# Stated problem
Answer these questions from the interview excerpt, one line each:
(a) What instrument does the speaker's older brother Marc play?
(b) Which album did the speaker's cousin Brian put on first?
(c) How many years after that night did the speaker start to play?

# Excerpt
"""

Yes, Carl, and an older brother of mine named Marc who is a sax player, he probably was the reason I believed that I could be a musician. He used to play us things like Miles's "On the Corner" or Flamenco guitarist Manetus De Plata before I even played the guitar and analyze for us why this tune was hip or play a passage over again for us to hear and say things like, "Didn't you hear that?... did you hear that?!"
Me and Carl would look at each other and just laugh like silly ass kids. I think he dug hearing himself talk, but he knew his stuff and as I looked back, it sure was a very important period for me. They were both far more learned than I was, and having them close exposed me to a wide variety of things.

- What music started you up?

JPB - Well, my cousin Brian played me this record when I was nine. He said, "I got something you're gonna like," cause he had been playing all of the Stylistics stuff and Chi- Lite's stuff that was really popular around Chicago, and I liked it, but wasn't reacting, I guess, with alot of excitement. So he first put on Santana's album, "Abraxas", and I said, "Yeah, that's hip - I'm feeling that." Then he put on (Hendrix's) Band of Gypsies and that's when the sky opened up. I not only felt the music in a deep way like it was a part of me, but I felt I knew what they were doing. I know it sounds strange, but I absolutely knew what they were doing. I just needed to learn the language on an instrument."






- When did you start playing?


JPB - I didn't start to play until 4 years after that night because I was into sports and didn't have patience for praticing but I knew I would play at that moment.

- What instrument?

"""

# Supplied records
"""

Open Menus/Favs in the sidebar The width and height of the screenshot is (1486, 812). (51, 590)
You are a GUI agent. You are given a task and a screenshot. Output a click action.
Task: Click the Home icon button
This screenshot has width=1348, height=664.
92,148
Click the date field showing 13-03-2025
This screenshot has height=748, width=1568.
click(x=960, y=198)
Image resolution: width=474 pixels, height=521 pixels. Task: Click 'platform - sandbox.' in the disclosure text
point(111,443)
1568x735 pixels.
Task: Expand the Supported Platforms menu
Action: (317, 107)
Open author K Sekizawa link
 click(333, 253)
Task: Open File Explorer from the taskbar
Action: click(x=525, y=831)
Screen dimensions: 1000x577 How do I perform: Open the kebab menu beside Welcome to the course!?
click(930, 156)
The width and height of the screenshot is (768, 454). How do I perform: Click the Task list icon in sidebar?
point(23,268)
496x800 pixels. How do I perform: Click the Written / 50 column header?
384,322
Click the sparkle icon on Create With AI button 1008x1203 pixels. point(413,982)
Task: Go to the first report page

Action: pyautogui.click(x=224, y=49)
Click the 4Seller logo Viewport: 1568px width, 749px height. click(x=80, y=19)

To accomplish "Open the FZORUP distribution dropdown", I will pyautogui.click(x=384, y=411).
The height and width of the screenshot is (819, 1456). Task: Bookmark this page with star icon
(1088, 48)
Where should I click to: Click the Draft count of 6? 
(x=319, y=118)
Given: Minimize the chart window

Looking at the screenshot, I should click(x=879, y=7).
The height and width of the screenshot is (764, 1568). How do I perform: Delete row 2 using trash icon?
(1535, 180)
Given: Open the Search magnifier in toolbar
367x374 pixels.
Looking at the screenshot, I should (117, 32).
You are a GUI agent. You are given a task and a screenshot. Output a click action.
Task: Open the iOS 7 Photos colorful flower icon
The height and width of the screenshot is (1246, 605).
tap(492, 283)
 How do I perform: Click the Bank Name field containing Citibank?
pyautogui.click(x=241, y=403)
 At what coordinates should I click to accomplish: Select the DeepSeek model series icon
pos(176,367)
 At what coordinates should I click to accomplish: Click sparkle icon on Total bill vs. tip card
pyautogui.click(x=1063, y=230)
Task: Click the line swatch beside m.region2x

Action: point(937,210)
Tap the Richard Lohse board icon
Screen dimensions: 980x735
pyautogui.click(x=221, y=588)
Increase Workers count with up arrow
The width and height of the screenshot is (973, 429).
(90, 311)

"""

# Solution
(a) The sax.
(b) Santana's "Abraxas."
(c) Four years.